With over 16,000 members, the Federal Bar Association (FBA), founded in 1920, is dedicated to the professional development of all attorneys involved in federal law. To this end, the FBA has a number of groups that focus on the federal judiciary, federal agency practice, and related functions. Corporate Counsel Connect had the opportunity to speak with John Okray, chair of the Federal Bar Association's Corporate & Association Counsel Division and deputy general counsel of American Beacon Advisors, Inc., to learn a little more about the FBA, the Division, and what he views as general counsel's biggest concerns.
I work at a registered investment adviser to mutual funds, pension funds, private equity funds, and institutional separately managed accounts with approximately $50 billion in assets under management. We have a small law department with attorneys principally focused on securities law related matters, such as the Investment Company and Investment Advisers Acts of 1940. For example, our work includes drafting fund prospectuses and other disclosure documents, reviewing agreements with distribution partners, and preparing materials for mutual fund board of trustees meetings. Under the direction of our general counsel, we also work on a broad range of other issues, such as corporate board matters, acquisition due diligence, vendor contracts, interpreting regulations, intellectual property, etc.
Before working as in-house counsel, I managed the trust department at a large law firm followed by overseeing operations, administration, and tax functions at other buy-side financial services firms.

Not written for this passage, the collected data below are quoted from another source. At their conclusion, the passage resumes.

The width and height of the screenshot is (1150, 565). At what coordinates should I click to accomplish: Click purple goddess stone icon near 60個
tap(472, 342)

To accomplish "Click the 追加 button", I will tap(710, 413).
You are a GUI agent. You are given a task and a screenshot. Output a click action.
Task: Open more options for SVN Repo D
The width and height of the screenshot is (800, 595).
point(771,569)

Because of my legal training, while working on the business side, I also liaised regularly with the legal, compliance, audit, and similar functional areas. Having prior experience working in business units has been a big advantage in my legal role.

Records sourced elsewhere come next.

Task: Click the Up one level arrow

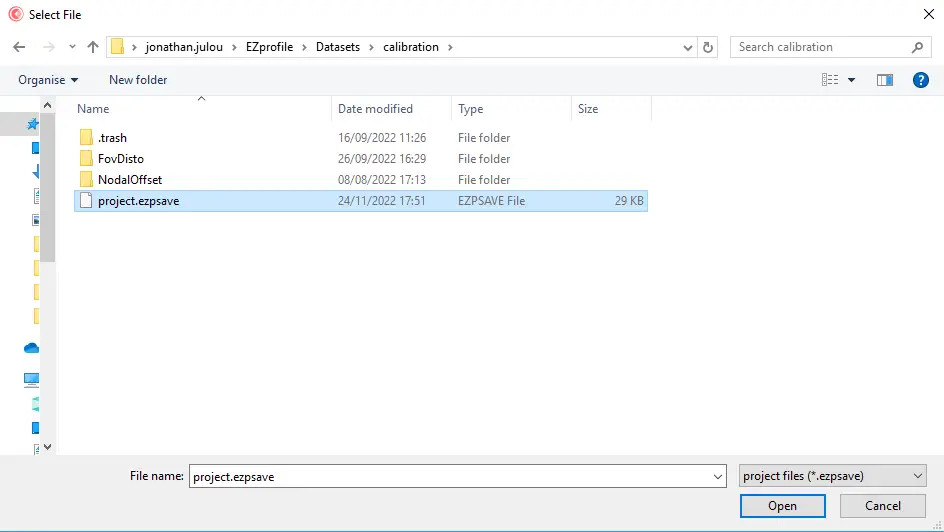Action: 93,47
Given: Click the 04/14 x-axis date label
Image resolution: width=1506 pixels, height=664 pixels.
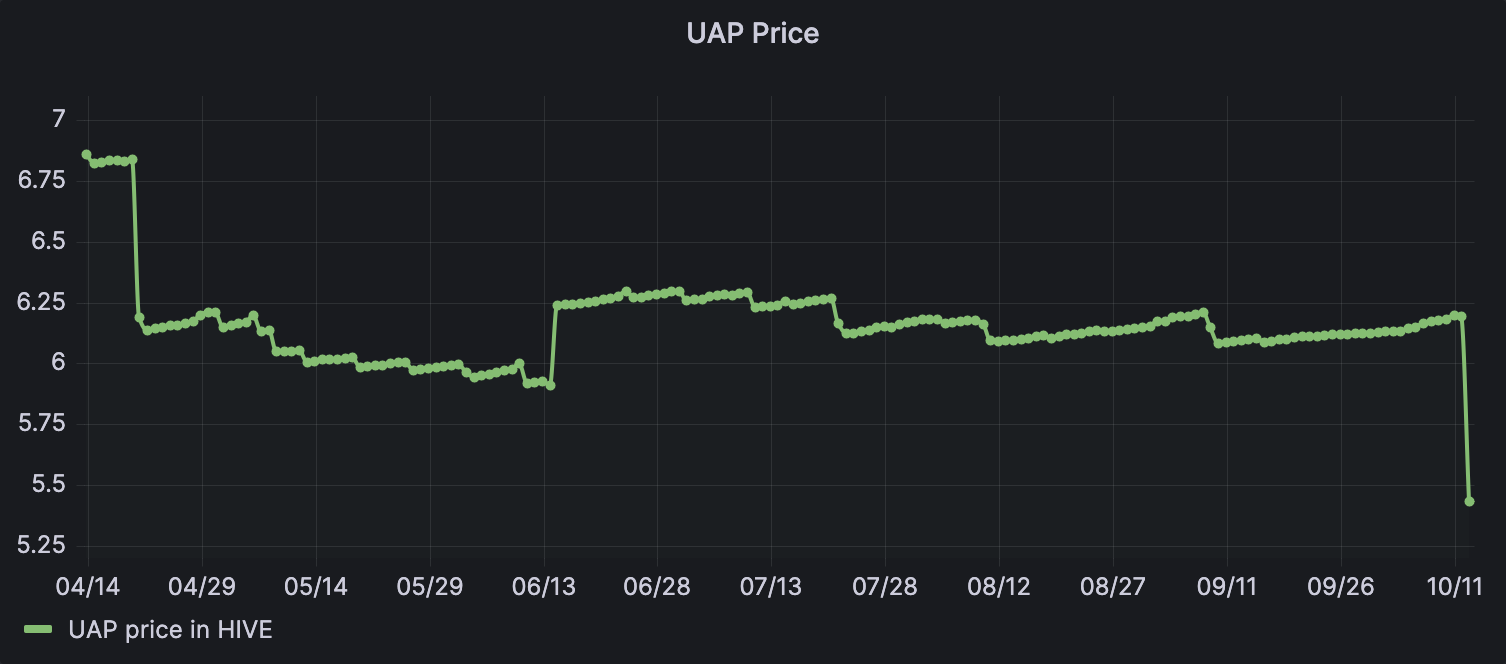Looking at the screenshot, I should [88, 586].
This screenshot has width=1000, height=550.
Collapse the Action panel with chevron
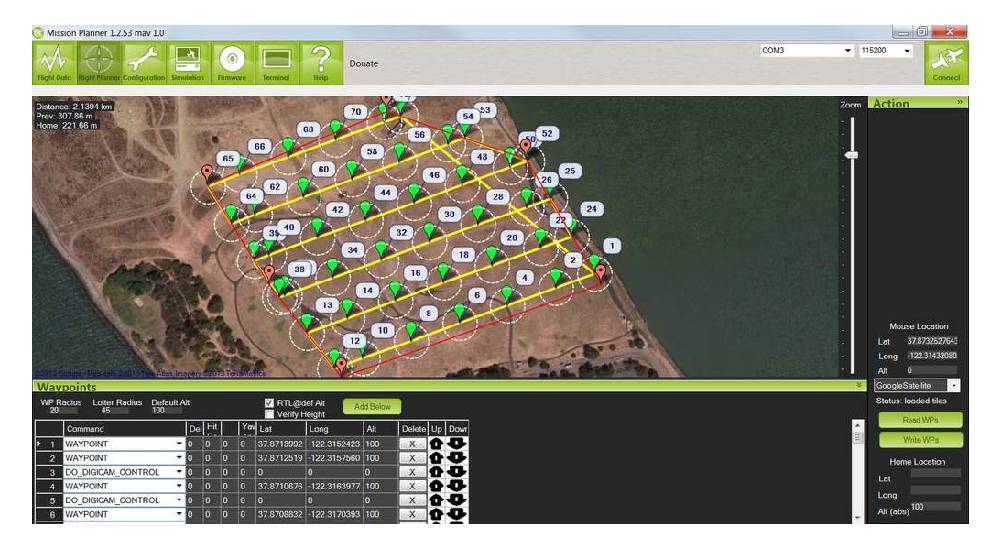pos(961,103)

The Corporate & Association Counsel Division (Division) is the entity within the FBA that specializes in matters that impact corporations and associations – mostly "business law." The Division's role is important since corporations in virtually all industries are impacted by multiple federal legal disciplines, such as labor and employment, healthcare, taxation, immigration, securities, bankruptcy laws, etc. The Division provides in-house counsel and law firm attorneys with the opportunity to collaborate with colleagues whose practices include federal legal issues, while benefiting from the broad participation of federal agency attorneys and judges in the FBA.
Like many in-house counsel, I have been a member of various national and specialty bar associations. Even though it has a very distinguished roster of members, I joined the FBA because it encourages active, substantial participation by all its members. It is because the FBA is nimble and open to new suggestions I chose to be involved in division leadership. The organization focuses on providing meaningful benefits for its members.
I have found the FBA to be a meritocracy in terms of how leaders are selected. In other words, you do not need to lobby to have an article published to play a meaningful role. It is a very collaborative, member-driven association with volunteer leaders dedicated to the advancement of the legal profession. And frankly, I get a lot of bang for my buck – FBA membership is very reasonable and Division membership is only $20 per year.
The Division's newsletter, Corporate Articles, provides timely articles on substantive legal issues and offers members an opportunity for publication. It includes interesting interviews; the current issue features John Buchanan, general counsel of the Federal Reserve Bank of Dallas, and the upcoming issue will feature Lanny Breuer, who was Assistant Attorney General for the Criminal Division of the U.S. Department of Justice. Additionally, the Division has a periodic column called Corporate Type in the FBA's magazine, The Federal Lawyer, which provides more general legal information and observations to a broader audience within the FBA. The Division encourages networking by periodically sponsoring or co-sponsoring substantive programs via webcast or at local or national FBA events. For example, we just co-sponsored a two-day labor and employment conference in New Orleans.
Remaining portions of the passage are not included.